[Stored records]
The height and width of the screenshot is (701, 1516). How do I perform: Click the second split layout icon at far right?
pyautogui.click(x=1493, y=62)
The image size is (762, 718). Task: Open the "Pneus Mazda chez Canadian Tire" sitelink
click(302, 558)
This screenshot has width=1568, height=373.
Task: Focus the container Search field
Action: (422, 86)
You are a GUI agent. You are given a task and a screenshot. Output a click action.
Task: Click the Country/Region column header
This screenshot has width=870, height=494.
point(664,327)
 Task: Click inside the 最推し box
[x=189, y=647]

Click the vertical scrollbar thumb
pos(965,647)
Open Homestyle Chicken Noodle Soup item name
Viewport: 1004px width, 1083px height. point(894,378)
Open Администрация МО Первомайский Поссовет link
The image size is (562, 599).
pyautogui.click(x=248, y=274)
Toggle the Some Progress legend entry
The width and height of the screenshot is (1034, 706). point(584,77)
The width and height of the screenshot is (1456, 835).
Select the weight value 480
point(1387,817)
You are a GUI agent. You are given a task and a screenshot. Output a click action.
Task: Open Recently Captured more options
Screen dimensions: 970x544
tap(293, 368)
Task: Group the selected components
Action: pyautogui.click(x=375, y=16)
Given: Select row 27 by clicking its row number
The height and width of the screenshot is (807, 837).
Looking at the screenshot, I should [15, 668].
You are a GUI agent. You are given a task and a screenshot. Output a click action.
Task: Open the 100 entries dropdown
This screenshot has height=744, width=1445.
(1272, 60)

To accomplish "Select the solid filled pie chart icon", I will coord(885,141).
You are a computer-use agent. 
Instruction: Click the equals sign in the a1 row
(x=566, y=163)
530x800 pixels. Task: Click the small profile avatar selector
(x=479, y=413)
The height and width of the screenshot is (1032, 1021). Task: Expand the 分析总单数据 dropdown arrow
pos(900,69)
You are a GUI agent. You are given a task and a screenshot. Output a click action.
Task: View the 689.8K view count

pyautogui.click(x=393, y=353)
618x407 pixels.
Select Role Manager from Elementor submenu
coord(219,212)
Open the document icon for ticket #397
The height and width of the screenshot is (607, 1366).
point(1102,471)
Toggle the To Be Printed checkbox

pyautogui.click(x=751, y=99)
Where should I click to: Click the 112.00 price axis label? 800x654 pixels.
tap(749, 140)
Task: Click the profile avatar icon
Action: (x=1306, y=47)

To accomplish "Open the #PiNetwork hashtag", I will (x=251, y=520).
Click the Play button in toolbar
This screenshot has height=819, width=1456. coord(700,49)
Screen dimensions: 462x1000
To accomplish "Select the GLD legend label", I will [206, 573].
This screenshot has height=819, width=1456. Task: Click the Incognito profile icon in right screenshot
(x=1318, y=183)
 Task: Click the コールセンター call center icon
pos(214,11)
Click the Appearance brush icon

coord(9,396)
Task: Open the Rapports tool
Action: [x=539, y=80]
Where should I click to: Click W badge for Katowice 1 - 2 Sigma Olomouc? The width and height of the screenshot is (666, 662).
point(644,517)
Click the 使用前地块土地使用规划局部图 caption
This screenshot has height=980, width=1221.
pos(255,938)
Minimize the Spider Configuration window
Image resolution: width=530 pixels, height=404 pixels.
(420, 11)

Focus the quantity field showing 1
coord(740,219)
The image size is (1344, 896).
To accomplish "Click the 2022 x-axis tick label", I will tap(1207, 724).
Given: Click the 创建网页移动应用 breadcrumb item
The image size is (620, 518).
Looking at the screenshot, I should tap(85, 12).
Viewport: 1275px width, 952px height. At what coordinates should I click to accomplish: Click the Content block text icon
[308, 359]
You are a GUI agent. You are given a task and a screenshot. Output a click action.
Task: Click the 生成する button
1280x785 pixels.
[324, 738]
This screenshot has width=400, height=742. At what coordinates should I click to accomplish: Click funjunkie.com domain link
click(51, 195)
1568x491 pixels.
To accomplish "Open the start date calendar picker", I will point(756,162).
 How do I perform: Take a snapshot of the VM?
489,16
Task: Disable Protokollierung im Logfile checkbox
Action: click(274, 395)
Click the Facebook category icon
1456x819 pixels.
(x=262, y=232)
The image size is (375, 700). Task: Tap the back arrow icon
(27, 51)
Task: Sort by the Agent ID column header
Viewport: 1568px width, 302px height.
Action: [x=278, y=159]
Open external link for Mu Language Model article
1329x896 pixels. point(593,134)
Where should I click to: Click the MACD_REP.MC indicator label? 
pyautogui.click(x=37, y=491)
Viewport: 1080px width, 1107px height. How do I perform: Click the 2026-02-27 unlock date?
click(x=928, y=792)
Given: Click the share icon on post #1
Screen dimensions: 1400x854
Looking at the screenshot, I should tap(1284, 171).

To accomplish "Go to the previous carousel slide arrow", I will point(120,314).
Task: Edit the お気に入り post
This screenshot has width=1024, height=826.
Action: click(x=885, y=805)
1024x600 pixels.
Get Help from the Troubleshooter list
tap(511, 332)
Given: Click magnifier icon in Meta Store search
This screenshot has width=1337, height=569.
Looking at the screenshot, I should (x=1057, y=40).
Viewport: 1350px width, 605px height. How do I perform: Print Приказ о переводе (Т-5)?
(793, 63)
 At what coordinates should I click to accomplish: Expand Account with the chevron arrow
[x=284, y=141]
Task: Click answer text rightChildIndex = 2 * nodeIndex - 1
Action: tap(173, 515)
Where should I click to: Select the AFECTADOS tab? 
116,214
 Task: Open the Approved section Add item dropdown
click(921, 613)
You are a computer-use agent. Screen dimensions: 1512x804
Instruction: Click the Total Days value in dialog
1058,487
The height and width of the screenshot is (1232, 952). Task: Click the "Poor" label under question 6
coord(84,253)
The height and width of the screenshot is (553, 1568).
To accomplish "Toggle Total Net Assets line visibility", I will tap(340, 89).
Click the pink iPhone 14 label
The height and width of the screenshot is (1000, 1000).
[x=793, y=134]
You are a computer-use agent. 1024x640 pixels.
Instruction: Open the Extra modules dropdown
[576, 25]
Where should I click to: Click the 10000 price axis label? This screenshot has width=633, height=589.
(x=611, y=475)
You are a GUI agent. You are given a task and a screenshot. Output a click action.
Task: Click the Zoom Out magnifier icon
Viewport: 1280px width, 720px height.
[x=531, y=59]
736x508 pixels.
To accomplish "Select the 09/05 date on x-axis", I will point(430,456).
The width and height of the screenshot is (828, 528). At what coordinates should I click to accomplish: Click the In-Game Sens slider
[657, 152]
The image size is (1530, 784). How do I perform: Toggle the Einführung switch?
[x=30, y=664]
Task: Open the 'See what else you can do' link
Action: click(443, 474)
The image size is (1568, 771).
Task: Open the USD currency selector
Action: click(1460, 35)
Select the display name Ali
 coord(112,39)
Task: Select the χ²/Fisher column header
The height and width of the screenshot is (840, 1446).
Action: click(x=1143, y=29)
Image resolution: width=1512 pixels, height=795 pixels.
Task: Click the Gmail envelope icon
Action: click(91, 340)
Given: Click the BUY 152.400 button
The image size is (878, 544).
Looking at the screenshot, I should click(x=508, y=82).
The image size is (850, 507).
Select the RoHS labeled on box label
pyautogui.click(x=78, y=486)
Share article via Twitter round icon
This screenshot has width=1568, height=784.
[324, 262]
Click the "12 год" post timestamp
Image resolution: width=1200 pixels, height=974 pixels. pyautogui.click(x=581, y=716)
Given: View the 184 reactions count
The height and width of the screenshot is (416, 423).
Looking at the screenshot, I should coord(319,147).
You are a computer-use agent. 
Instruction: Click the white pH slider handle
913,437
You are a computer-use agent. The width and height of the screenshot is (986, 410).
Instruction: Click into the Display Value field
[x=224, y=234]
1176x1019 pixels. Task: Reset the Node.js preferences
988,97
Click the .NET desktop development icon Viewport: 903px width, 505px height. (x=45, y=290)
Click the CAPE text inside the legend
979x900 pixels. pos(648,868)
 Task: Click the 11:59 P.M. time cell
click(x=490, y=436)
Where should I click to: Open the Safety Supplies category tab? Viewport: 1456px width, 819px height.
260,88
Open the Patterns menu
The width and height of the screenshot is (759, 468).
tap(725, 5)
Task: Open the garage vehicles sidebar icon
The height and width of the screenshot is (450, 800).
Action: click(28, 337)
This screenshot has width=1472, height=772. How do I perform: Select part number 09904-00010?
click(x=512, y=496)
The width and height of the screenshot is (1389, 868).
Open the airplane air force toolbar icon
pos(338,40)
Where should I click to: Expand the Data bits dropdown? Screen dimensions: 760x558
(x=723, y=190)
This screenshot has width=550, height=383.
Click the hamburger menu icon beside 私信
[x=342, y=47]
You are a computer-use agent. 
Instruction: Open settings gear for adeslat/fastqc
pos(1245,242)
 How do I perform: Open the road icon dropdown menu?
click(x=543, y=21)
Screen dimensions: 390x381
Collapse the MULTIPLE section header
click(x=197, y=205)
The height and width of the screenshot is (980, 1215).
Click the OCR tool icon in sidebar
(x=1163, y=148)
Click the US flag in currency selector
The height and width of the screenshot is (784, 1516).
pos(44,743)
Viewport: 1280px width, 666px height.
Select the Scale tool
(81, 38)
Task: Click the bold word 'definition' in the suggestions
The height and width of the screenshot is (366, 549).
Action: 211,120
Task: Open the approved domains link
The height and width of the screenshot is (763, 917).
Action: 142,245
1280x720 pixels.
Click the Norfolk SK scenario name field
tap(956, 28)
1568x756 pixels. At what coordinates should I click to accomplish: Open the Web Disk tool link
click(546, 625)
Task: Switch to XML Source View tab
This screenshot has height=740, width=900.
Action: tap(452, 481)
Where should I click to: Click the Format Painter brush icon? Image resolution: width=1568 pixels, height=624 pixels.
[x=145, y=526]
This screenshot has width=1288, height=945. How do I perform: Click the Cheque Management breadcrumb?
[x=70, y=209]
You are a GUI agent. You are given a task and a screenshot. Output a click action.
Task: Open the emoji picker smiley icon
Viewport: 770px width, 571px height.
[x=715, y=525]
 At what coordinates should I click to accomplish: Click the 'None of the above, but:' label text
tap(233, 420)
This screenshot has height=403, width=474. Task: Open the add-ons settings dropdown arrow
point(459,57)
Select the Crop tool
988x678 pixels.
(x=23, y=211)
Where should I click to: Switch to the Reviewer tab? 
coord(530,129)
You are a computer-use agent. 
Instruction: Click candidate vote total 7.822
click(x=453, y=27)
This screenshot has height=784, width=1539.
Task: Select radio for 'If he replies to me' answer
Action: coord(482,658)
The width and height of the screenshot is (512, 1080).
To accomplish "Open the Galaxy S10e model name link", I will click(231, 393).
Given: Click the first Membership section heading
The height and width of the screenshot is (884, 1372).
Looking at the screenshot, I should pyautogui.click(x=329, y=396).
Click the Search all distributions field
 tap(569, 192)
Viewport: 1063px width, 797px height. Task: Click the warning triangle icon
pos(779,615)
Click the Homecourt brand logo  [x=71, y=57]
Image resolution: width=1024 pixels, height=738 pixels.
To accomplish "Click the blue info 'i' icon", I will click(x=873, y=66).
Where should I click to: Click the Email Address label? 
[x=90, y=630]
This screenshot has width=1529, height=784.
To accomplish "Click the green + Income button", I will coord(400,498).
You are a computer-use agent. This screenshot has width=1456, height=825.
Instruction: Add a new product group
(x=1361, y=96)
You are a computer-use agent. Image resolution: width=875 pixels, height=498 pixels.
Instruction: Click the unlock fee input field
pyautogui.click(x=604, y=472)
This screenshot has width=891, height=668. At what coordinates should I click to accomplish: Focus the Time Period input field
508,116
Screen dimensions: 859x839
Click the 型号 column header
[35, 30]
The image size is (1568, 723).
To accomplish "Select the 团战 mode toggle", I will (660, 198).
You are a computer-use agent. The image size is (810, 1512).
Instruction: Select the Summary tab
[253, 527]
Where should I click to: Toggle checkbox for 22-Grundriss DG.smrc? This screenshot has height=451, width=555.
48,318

*Aim of the exercise:* Gather each line from the entries above that includes the word "picker".

*Response to this exercise:*
To accomplish "Open the start date calendar picker", I will point(756,162).
Task: Open the emoji picker smiley icon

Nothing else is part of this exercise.